シンプルなショートケーキではあったけど、
この土台の生クリームを均一に塗るのに、かなりの練習をしたことを告げると、

「ふうん。なんでもプロは大変なもんやな。」と感心したように言った。

しばらくテレビを観ながら、とりとめもない話をしていると、
不意に、

「直人くんって、いじめとか、したことある?」

と聞いてきた。

学校にいた頃、三浦くんと呼ばれていて、卒業してもしばらくそうだったけど、
なんかいややからやめて、と頼んで最近は名前で呼んでくれる章子さんである。

「なんで?したことはないで。」

「されたことはあるってこと?」

「うーん。そういうわけじゃないけど、変な奴にからまれたことはある。」

そう言って、中学校のときのことを話した。

「ほんまやで。おれは何にもしてないのに、あっちが勝手に盛り上がってただけやから。」と、妙に言い訳みたいに言ったのに、

「そっか。」と別の考えを追っている。

「なあ、なんか言うて。
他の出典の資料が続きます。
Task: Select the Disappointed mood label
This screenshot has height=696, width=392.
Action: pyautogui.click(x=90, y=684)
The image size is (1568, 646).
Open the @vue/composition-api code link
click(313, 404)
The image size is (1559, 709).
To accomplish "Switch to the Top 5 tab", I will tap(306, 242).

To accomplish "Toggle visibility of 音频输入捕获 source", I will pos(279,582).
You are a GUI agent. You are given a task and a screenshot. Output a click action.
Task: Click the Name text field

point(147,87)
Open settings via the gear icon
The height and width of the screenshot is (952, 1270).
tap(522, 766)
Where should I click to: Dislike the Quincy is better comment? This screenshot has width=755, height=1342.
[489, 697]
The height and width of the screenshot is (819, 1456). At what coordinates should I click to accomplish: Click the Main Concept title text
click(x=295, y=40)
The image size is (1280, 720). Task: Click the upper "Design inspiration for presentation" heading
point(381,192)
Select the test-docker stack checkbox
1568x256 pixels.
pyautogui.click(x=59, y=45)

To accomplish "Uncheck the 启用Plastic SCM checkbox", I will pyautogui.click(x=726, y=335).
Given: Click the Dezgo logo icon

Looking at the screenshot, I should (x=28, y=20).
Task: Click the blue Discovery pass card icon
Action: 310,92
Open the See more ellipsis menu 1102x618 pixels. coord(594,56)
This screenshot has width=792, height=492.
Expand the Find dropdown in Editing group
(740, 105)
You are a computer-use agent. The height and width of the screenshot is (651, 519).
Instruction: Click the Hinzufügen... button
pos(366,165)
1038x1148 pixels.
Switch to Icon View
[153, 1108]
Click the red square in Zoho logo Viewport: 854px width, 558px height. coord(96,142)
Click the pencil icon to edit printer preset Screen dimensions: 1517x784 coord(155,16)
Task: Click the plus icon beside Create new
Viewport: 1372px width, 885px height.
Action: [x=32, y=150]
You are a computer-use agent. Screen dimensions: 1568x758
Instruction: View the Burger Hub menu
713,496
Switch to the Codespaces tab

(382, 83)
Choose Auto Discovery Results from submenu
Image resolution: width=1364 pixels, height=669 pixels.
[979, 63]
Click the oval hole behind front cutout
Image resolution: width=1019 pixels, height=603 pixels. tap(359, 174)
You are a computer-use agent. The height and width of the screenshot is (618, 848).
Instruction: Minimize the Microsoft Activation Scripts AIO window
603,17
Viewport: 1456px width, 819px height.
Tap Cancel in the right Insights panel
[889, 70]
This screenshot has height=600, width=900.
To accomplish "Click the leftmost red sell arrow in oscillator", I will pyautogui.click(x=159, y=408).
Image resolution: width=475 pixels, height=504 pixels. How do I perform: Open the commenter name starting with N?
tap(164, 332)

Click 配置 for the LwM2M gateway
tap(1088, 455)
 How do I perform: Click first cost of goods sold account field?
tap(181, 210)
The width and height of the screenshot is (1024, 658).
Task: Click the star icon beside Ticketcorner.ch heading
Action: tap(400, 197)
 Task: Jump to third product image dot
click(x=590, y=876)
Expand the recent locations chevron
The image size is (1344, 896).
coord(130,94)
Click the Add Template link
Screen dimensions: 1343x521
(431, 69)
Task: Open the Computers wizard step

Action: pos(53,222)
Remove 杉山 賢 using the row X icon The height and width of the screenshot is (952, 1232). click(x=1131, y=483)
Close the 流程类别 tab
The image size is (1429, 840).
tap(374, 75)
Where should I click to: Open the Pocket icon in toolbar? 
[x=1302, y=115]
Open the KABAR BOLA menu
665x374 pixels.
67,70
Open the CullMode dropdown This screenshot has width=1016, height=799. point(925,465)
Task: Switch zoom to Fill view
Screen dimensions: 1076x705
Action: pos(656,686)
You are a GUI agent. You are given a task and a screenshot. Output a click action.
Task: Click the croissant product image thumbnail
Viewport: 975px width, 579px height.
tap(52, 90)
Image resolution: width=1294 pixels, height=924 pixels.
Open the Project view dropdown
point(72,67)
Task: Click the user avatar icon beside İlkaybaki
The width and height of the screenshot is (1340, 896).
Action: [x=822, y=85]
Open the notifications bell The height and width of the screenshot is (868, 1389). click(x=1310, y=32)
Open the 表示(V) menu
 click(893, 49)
」

「なんかって何?」

「やきもちやいてみるとか。」

そう言うと、章子さんは大笑いを始めた。
子どもの好き嫌いの話なんかには、まったく注意を払っていなかったみたいだ。

「そんなんでやきもちなんかやくわけないやん。」

「そうか。そうかな。」

章子さんは、そうか、というのがこの幼い恋人の悲しいときの口癖であることを知っていたから、「子どものくせに、変なこと考えんでええ。」と頭をなでてやった。

「子ども扱いせんといて。」と彼はすねたように言いながら、体に手を回してきて、
その話はそれでおしまいになった。